# build your collection



## mw03 (Dec 25, 2006)

let's pretend that price is not an issue, and that you can base your collection on anything you want (i.e. history, personal preference, sophistication, etc). pick one of each type of the following:

.22

.38

.357

9mm

.40 

.45


----------



## PenguinRunway (Apr 3, 2007)

.22 P22

.38 P232

.357 XD 4"

9mm 92Fs

.40 USPc SS

.45 Mark23 w/Silencer


----------



## tharmer (Oct 27, 2006)

.22 Buckmark Stainless 5 1/2" Bull Barrell Target

.38 S&W Model 19 (2 1/2")

.357 ?

9mm Walther P99

.40 ?

.45 Sig P220


----------



## Riktoven (Feb 16, 2007)

.22 Buckmark Stainless 5 1/2" Bull Barrell Target

.38 S&W 642

.357 S&W 686

9mm Walther P99

.40 HK USPc (can't I just have another 9mm Walther?)

.45 Some 1911, STI, SVI, or Ed Brown


----------



## scorpiusdeus (Feb 7, 2007)

.22 Walterh P22

.38 S&W Snubbie

.357 Ruger GP100

9mm Sig P228

.40 Sig P226

.45 XD 5" Tactical


----------



## jwkimber45 (May 6, 2006)

Interesting thread!!!!

.22 - Colt Woodsman or Ruger Single Six (3 screw)
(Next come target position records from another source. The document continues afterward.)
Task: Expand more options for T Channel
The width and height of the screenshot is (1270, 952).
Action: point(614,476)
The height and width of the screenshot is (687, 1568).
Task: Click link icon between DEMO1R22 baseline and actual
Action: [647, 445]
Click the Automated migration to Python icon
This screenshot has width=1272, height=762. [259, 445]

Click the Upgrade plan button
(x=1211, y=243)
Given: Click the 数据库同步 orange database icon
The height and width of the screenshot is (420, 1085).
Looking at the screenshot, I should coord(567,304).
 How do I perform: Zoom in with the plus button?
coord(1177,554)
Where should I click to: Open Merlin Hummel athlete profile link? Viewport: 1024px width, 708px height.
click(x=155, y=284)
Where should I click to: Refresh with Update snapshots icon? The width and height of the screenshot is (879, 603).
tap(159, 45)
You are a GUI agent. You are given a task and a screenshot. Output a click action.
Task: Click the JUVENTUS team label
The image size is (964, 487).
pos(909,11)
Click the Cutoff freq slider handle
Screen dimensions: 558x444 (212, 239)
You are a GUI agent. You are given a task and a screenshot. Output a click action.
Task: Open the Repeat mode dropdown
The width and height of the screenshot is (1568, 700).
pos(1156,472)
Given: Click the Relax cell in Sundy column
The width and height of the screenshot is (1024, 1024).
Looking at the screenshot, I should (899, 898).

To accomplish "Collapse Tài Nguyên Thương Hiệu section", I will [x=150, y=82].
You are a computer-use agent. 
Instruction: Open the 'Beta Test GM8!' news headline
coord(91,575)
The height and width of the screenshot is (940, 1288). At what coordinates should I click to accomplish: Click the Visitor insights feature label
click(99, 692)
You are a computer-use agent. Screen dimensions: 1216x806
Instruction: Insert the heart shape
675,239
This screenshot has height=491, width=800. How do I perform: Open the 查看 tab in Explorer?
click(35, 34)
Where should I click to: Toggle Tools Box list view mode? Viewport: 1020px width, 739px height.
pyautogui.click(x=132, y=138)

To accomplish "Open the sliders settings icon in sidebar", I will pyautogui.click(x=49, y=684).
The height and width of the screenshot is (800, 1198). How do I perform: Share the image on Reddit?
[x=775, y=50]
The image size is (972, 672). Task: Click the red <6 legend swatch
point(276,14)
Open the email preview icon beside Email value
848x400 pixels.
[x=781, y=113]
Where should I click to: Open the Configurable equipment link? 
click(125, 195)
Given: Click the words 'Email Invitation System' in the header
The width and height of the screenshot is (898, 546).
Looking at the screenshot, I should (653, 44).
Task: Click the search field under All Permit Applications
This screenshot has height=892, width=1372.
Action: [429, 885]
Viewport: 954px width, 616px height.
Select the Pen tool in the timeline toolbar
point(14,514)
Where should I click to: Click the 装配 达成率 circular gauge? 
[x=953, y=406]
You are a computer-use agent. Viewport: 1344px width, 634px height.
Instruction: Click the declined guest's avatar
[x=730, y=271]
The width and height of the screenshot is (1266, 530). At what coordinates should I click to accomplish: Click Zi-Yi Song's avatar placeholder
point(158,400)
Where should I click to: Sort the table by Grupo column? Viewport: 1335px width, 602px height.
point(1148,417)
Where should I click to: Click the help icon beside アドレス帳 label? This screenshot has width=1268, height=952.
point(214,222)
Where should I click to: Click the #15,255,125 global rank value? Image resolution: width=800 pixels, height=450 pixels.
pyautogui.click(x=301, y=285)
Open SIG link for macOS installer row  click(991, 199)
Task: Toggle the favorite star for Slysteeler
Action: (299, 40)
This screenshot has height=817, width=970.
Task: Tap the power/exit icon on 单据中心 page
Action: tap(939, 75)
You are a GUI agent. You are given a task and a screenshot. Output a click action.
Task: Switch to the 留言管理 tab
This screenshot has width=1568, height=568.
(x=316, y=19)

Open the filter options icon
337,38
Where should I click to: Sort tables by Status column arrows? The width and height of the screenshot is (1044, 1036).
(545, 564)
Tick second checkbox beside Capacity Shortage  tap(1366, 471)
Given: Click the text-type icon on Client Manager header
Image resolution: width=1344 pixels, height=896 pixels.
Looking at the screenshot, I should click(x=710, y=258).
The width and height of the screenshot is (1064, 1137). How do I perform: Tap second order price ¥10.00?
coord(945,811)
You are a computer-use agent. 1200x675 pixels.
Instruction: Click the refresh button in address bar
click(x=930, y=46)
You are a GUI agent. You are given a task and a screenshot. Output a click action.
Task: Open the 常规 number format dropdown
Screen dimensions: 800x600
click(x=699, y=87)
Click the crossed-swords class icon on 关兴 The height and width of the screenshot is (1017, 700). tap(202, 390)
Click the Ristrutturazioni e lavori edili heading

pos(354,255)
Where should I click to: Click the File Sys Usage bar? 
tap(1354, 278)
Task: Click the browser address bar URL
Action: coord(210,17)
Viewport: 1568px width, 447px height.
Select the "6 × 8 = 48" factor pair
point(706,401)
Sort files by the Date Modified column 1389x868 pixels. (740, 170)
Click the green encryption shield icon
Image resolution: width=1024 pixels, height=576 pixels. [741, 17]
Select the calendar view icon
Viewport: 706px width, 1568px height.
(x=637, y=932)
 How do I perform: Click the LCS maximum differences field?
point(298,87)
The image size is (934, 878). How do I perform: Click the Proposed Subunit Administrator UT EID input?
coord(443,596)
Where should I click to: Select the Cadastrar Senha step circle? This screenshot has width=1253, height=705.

.38 - Smith Chiefs Spcl or Colt Det. Spl.

.357 - Smith Mod 19

9mm - Browning Hi-Power

.40 - HK USPc

.45 - Wilson CQB or HK USPc


----------



## jenglish (Dec 29, 2006)

.22 Walther SSP

.38 .380 Walther PPK (German Produced)

.357 ?

9mm Walther P5

.40 Walther P99 (2006)

.45 Smith & Wesson SW1911PD


----------



## Baldy (Jun 21, 2006)

.22 Ruger Hunter 22/45 67/8"barrel.

.38 Colt Det.

.357 S&W model 19-4 I have it.

9mm Browning HP

.40 S&W model 4010s

.45 S&W 1911 scpd 41/4" Barrel I have it.


----------



## SuckLead (Jul 4, 2006)

.22 - Ruger MkII

.38 - not sure

.357 - Ruger GP100

9mm - Walther P99

.40 - Glock 23

.45 - Sig P220 Equinox


----------



## tony pasley (May 6, 2006)

.22 Colt frontier scout
.38 model 10 US Army
.357 Colt 357
9mm Colt 1903 orginal
.40 none
.45 in acp a Browning 09protype or long colt 1873 SSA


----------



## Revolver (Aug 26, 2006)

Ruger MARK series
Smith & Wesson M&P
Smith & Wesson 27 or Ruger GP100
Smith & Wesson 39, Walther P38, or CZ 75
No use for this cartridge. Get a 10mm instead.
Smith & Wesson 625, (I'm probably gonna get some criticism for this)Ruger P90, or Smith & Wesson 4506


----------



## Benzbuilder (Sep 7, 2006)

.22 - Hammerli 208S

.38 - S&W 52-2 6"

.357 - Colt Trooper III 6"

9mm - Glock 23

.40 - Browning Hi-Power High Grade with engraving

.45 - Acculock By Strahand ($6,000)


Anyone care to donate any or all? I not proud, I'll take charity.


----------



## spacedoggy (May 11, 2006)

22 Walther









38 S&W would put wood grips on rhight away









357 Ruger GP100 I already have the smith 686 plus 
love the looks of this ruger









9mm EMP Springfield the wife has given me the go ahead to buy this for her waiting for it to come down in price.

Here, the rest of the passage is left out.